**PROBLEM 1:** In the World Cup 2014 thread, what reason does Umbran give for people being surprised?
**PROBLEM 2:** Please write the next part of the World Cup 2014 thread, picking up after its final post.

**PASSAGE PROVIDED:**
┌──

# World Cup 2014



## Dannyalcatraz (Jun 18, 2014)

The reign of Spain simply could not be maintained!


----------



## Ahnehnois (Jun 18, 2014)

I don't know why people are acting like it's such a surprise. They never had any defense; it was always clear that if their opponents ever got the ball across the halfway line they could score easily. And their best players are all aging and don't have the athleticism to compete, especially not in tropical conditions. You could see this coming a mile away.


----------



## Dannyalcatraz (Jun 18, 2014)

They looked very bad.  At the team AND individual level.

Australia, at least, played some decent ball against the Dutch today.  And I liked what South Korea showed last night.


----------



## Umbran (Jun 18, 2014)

Ahnehnois said:


> I don't know why people are acting like it's such a surprise.




Because usually reigning champions are not knocked out in the "group stage" of the competition.


----------



## Ahnehnois (Jun 19, 2014)

Umbran said:


> Because usually reigning champions are not knocked out in the "group stage" of the competition.



That might be the reason, but it really doesn't hold.

└──

**MATERIAL SHOWN:**

┌──

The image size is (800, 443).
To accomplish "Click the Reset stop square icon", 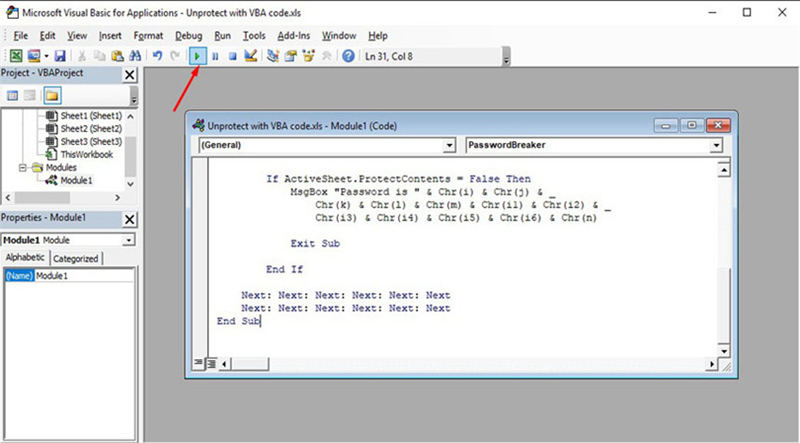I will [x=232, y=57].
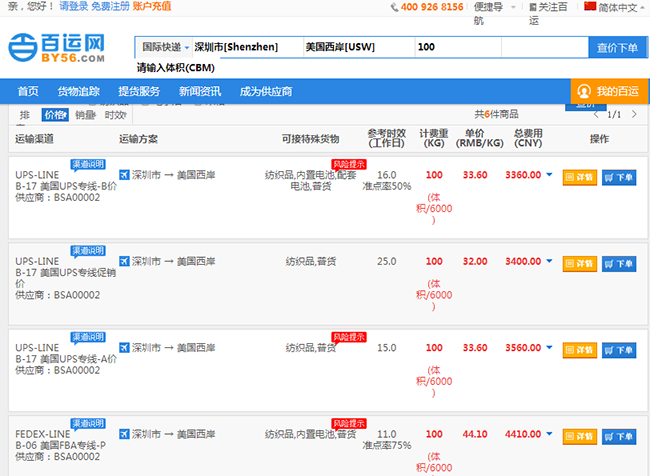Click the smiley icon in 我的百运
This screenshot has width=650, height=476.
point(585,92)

└──
┌──

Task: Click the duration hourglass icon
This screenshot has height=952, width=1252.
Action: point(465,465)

└──

**WRITTEN RESPONSE 1:** Reigning champions are usually not knocked out in the group stage of the competition.

**WRITTEN RESPONSE 2:**
The same thing happened in recent world cups with France and Italy. It's a wide open tournament whose results fluctuate quite a bit. And with four years between tournaments, that's a lot of time for fortunes to change and players to age (which is clearly a factor in this case). History shows it's far more likely for defending champions to get knocked out in the group stage than to win it twice in a row.

The strange thing is, Spain was still ranked #1, simply because there are so few meaningful international competitions they really hadn't played enough games to get knocked out of their ranking. Clearly, they are nowhere close to being the #1 team in the world. To be fair, their ostensible successors (Brazil) don't look that great either.

***

As a US fan, I'm forced to admit that they played a pretty poor game and were fortunate to win it, and they may well advance but they're nowhere near the top echelon.


----------



## Dioltach (Jun 19, 2014)

Dannyalcatraz said:


> The reign of Spain simply could not be maintained!




Are you saying that reigning Spain will be mainly on the plane?


----------



## Dannyalcatraz (Jun 19, 2014)

Dioltach said:


> Are you saying that reigning Spain will be mainly on the plane?




...and that the pain in Spain is mainly from their shame.

Yes, Italy and France also failed to defend their titles, but as the first WC winners to lose their first 2 matches in the ensuing WC, Spain went out like CHUMPS.


----------



## NewJeffCT (Jun 20, 2014)

Dannyalcatraz said:


> ...and that the pain in Spain is mainly from their shame.
> 
> Yes, Italy and France also failed to defend their titles, but as the first WC winners to lose their first 2 matches in the ensuing WC, Spain went out like CHUMPS.




yes, Spain did look like chumps.

Hopefully, Portugal will follow their example and lose to the US on Sunday.


----------



## Jan van Leyden (Jun 20, 2014)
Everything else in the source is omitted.